-- Opening Marker --

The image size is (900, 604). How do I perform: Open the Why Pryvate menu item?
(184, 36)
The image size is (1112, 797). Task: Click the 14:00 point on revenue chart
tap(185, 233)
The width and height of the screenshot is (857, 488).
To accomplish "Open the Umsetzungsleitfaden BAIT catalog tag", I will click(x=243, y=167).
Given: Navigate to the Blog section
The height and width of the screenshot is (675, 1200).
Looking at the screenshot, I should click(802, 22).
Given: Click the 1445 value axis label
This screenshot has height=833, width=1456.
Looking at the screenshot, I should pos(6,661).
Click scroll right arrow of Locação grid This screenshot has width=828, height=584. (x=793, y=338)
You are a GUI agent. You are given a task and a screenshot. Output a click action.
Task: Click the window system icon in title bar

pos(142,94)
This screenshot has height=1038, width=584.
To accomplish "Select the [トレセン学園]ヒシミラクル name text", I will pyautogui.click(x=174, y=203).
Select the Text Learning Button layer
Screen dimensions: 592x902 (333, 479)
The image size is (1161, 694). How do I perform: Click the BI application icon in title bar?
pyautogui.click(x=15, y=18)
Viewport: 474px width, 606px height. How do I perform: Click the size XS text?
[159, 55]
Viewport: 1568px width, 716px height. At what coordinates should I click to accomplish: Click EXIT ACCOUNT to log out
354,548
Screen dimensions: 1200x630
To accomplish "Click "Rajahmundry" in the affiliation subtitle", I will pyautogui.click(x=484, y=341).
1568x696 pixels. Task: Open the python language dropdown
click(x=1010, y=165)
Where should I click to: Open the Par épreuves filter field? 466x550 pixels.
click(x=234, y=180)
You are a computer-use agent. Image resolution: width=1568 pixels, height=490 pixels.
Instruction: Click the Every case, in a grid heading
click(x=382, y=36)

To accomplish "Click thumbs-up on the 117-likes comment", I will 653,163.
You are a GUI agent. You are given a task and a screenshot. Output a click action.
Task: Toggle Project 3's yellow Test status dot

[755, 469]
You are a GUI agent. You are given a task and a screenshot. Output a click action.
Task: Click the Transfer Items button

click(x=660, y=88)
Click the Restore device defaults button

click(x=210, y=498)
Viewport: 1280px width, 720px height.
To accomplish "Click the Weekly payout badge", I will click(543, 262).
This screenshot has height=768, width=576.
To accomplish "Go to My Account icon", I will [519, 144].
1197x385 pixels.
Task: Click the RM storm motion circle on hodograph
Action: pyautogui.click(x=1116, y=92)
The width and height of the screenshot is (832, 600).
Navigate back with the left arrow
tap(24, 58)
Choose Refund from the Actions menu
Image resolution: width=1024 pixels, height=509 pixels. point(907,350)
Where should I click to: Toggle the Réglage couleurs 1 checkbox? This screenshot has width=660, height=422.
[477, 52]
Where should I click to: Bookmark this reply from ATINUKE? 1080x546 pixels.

-- Closing Marker --

**Work to complete:**
The first line of the records begins the span, and the line containing "Given: Click the 1445 value axis label" ends it. Reproduce that span exactly, both ends included.

**Written answer:**
The image size is (900, 604). How do I perform: Open the Why Pryvate menu item?
(184, 36)
The image size is (1112, 797). Task: Click the 14:00 point on revenue chart
tap(185, 233)
The width and height of the screenshot is (857, 488).
To accomplish "Open the Umsetzungsleitfaden BAIT catalog tag", I will click(x=243, y=167).
Given: Navigate to the Blog section
The height and width of the screenshot is (675, 1200).
Looking at the screenshot, I should click(802, 22).
Given: Click the 1445 value axis label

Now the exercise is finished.